■ **Work request**:
Quote exactly the lines from the start of the entries to the one with "Task: Expand Korekta dmuchawy chevron", both ends included.
** Input records follows **
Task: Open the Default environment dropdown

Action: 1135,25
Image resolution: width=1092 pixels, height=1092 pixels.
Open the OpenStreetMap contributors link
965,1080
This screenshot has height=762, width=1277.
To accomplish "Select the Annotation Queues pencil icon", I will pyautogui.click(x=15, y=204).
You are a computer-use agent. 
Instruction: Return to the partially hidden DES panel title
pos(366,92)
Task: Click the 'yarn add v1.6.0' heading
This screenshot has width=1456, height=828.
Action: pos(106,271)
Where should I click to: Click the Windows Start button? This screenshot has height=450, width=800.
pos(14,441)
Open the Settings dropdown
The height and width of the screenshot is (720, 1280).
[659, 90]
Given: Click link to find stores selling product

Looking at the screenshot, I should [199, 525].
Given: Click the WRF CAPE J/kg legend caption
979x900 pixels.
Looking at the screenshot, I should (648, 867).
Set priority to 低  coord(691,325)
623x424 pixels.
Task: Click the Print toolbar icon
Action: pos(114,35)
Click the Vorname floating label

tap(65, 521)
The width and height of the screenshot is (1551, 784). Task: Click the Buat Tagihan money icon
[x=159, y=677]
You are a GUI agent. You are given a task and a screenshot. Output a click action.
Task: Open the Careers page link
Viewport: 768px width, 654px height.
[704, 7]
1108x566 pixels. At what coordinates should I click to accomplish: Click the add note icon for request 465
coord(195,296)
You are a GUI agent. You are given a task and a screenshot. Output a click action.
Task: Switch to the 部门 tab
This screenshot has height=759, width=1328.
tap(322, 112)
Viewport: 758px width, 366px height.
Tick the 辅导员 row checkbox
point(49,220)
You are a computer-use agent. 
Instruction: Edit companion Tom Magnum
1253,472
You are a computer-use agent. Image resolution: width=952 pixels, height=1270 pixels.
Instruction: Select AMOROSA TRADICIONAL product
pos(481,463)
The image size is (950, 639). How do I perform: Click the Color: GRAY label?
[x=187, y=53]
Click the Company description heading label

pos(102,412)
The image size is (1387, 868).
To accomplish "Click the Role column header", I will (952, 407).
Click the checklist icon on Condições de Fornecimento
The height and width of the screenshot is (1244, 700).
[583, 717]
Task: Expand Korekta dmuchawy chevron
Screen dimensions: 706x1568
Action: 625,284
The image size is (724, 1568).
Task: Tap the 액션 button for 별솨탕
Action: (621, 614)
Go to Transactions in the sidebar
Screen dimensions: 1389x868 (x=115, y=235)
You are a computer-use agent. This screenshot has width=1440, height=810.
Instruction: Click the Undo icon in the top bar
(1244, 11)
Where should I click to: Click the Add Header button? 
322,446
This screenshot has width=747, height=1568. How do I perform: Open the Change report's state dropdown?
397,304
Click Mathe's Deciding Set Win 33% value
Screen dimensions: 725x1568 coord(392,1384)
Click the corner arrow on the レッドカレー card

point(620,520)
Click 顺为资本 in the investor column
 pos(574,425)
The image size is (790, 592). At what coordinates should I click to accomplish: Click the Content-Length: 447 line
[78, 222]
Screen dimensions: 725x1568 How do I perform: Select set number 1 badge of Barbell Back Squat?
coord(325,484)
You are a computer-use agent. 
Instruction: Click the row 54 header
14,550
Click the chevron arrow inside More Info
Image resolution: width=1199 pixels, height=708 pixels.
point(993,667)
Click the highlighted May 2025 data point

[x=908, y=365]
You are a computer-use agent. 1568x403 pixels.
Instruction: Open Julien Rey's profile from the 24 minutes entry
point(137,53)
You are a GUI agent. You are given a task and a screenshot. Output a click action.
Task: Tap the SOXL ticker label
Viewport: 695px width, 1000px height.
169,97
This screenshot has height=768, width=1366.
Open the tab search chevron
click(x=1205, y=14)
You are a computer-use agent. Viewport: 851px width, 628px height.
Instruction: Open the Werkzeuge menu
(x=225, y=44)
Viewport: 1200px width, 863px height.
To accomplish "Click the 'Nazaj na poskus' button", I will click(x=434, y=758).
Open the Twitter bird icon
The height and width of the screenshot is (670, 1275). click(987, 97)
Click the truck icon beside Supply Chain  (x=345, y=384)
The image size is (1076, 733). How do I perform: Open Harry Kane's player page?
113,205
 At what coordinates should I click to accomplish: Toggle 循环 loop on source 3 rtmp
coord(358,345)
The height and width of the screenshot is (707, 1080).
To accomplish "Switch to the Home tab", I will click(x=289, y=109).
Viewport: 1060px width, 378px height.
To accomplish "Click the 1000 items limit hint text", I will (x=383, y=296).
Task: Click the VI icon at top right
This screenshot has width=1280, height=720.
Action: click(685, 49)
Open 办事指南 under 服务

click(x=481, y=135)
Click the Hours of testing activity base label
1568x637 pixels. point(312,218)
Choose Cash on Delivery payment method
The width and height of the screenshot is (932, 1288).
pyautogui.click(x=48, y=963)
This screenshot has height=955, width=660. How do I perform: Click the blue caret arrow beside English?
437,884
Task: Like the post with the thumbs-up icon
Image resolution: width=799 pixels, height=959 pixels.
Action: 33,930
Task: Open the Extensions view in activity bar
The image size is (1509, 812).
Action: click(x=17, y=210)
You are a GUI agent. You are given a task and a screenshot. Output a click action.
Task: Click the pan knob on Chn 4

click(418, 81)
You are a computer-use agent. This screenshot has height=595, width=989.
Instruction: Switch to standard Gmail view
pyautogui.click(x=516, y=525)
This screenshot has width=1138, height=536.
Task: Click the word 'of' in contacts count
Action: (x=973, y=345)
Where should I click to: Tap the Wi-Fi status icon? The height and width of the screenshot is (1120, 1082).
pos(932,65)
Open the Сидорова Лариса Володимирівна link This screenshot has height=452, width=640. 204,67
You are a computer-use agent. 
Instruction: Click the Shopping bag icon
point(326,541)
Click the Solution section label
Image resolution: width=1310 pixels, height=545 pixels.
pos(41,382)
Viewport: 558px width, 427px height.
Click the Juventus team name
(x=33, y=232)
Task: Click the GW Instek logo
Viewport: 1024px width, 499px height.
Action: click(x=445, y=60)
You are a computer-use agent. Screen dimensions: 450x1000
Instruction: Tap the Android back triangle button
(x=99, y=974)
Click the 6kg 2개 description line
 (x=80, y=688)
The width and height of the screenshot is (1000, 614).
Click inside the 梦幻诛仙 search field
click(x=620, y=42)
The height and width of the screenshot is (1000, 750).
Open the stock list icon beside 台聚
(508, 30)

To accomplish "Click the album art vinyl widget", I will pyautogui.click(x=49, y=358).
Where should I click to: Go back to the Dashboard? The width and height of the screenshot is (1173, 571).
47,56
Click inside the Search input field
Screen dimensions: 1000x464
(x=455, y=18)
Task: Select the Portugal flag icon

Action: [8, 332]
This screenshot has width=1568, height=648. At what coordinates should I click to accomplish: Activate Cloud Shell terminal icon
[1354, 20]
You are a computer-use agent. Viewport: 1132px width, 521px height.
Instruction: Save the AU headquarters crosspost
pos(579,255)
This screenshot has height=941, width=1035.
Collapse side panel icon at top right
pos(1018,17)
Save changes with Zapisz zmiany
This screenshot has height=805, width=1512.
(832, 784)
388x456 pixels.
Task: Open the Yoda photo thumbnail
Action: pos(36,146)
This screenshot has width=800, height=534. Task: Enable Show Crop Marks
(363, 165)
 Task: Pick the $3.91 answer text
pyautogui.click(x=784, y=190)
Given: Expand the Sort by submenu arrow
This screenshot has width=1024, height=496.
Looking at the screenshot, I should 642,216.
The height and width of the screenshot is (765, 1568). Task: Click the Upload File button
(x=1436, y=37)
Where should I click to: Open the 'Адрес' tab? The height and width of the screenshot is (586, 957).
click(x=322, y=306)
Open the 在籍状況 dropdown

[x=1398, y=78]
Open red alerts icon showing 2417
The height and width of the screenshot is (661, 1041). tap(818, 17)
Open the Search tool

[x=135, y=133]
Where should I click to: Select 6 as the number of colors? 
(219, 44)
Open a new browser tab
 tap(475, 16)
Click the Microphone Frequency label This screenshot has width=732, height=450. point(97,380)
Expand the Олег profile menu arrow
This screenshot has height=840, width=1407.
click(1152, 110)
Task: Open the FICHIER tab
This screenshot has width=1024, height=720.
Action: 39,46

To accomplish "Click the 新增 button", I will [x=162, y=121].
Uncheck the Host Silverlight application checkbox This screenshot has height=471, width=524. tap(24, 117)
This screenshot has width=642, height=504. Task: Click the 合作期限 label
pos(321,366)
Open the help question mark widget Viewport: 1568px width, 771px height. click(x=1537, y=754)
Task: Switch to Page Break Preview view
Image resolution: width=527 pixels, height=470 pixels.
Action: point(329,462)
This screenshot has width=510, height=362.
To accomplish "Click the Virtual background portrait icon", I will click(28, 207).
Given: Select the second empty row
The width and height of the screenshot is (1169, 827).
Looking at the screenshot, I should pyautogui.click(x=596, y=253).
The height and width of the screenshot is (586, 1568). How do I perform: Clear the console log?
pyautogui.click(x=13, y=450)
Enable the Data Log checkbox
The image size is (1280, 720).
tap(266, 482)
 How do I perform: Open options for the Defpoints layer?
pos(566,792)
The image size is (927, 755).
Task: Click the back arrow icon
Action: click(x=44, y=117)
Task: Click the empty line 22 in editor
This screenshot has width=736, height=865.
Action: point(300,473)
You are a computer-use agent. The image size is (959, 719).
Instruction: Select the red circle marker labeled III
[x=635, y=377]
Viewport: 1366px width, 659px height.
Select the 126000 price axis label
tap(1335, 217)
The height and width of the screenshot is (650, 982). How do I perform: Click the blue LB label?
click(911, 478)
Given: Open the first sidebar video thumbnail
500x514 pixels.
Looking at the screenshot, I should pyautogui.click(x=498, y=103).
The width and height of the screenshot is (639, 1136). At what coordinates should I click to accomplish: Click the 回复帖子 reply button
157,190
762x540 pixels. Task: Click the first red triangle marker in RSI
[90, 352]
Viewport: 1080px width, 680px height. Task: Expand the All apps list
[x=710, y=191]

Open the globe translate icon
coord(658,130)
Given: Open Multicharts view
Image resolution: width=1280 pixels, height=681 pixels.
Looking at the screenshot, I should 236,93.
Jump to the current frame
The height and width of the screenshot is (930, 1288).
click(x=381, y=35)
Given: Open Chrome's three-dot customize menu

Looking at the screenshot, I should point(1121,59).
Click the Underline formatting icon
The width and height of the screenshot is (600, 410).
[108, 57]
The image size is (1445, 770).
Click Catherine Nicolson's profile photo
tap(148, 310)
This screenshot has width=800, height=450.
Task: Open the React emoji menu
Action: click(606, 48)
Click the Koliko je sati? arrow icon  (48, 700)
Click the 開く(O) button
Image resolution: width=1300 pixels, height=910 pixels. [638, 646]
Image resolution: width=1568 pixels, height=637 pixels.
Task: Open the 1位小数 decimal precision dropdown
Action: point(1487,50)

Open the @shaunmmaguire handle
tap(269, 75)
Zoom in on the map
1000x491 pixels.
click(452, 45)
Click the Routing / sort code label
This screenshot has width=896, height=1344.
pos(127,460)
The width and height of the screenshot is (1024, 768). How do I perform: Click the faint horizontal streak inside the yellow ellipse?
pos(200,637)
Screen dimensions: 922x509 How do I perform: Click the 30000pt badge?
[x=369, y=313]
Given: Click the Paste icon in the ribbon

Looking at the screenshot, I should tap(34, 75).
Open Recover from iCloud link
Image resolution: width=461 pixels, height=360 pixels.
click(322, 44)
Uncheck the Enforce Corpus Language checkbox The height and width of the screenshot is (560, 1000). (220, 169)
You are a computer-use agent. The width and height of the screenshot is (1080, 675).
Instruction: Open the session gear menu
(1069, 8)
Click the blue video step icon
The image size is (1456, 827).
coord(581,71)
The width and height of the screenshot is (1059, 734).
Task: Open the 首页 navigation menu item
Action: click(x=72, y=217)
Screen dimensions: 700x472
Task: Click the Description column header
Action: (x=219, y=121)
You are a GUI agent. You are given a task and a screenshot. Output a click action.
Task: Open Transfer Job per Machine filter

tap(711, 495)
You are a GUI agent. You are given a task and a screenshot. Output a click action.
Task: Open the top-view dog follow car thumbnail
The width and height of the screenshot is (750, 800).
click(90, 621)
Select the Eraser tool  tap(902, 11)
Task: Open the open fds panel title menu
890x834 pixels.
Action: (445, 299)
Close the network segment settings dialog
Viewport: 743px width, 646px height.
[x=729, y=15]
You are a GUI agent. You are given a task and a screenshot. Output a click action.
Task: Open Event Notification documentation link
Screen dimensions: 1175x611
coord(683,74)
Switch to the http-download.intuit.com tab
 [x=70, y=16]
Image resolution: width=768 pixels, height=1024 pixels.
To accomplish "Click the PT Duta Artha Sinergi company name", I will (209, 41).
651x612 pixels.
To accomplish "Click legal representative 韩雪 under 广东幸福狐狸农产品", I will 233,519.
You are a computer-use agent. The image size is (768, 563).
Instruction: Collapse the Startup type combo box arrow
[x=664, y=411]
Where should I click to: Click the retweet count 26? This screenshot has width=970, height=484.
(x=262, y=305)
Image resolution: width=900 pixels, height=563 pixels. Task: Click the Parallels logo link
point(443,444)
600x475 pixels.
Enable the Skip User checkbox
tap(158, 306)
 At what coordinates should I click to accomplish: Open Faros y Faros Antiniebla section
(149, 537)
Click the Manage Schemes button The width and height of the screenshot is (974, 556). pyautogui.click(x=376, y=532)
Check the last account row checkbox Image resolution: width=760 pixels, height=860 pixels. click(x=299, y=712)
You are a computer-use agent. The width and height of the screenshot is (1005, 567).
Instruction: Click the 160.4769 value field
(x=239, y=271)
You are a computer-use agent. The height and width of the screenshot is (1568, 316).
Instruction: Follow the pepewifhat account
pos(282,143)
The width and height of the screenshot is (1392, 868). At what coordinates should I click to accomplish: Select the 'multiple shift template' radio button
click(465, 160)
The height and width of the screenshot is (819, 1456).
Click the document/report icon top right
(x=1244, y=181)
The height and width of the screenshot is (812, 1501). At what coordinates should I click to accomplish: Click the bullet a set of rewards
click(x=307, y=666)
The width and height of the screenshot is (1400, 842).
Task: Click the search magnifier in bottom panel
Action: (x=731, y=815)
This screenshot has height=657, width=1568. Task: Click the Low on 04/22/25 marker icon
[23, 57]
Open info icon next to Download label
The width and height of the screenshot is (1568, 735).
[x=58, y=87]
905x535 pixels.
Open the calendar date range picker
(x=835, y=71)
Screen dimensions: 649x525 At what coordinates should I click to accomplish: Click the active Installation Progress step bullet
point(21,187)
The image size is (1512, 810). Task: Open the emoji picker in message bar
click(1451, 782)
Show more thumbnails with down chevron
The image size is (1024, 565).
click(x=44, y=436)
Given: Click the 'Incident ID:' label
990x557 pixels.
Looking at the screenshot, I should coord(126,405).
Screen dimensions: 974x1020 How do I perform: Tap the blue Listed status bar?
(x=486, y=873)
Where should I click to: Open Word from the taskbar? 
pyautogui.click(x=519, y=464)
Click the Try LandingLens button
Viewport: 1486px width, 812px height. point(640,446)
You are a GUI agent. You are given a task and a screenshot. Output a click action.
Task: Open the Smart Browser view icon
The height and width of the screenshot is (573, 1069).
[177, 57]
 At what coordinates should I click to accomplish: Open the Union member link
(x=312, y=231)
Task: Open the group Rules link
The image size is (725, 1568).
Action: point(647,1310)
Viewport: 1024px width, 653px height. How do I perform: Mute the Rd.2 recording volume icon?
** End of Input records **
■ **Task result**:
Task: Open the Default environment dropdown

Action: 1135,25
Image resolution: width=1092 pixels, height=1092 pixels.
Open the OpenStreetMap contributors link
965,1080
This screenshot has height=762, width=1277.
To accomplish "Select the Annotation Queues pencil icon", I will pyautogui.click(x=15, y=204).
You are a computer-use agent. 
Instruction: Return to the partially hidden DES panel title
pos(366,92)
Task: Click the 'yarn add v1.6.0' heading
This screenshot has width=1456, height=828.
Action: pos(106,271)
Where should I click to: Click the Windows Start button? This screenshot has height=450, width=800.
pos(14,441)
Open the Settings dropdown
The height and width of the screenshot is (720, 1280).
[659, 90]
Given: Click link to find stores selling product

Looking at the screenshot, I should [199, 525].
Given: Click the WRF CAPE J/kg legend caption
979x900 pixels.
Looking at the screenshot, I should (648, 867).
Set priority to 低  coord(691,325)
623x424 pixels.
Task: Click the Print toolbar icon
Action: pos(114,35)
Click the Vorname floating label

tap(65, 521)
The width and height of the screenshot is (1551, 784). Task: Click the Buat Tagihan money icon
[x=159, y=677]
You are a GUI agent. You are given a task and a screenshot. Output a click action.
Task: Open the Careers page link
Viewport: 768px width, 654px height.
[704, 7]
1108x566 pixels. At what coordinates should I click to accomplish: Click the add note icon for request 465
coord(195,296)
You are a GUI agent. You are given a task and a screenshot. Output a click action.
Task: Switch to the 部门 tab
This screenshot has height=759, width=1328.
tap(322, 112)
Viewport: 758px width, 366px height.
Tick the 辅导员 row checkbox
point(49,220)
You are a computer-use agent. 
Instruction: Edit companion Tom Magnum
1253,472
You are a computer-use agent. Image resolution: width=952 pixels, height=1270 pixels.
Instruction: Select AMOROSA TRADICIONAL product
pos(481,463)
The image size is (950, 639). How do I perform: Click the Color: GRAY label?
[x=187, y=53]
Click the Company description heading label

pos(102,412)
The image size is (1387, 868).
To accomplish "Click the Role column header", I will (952, 407).
Click the checklist icon on Condições de Fornecimento
The height and width of the screenshot is (1244, 700).
[583, 717]
Task: Expand Korekta dmuchawy chevron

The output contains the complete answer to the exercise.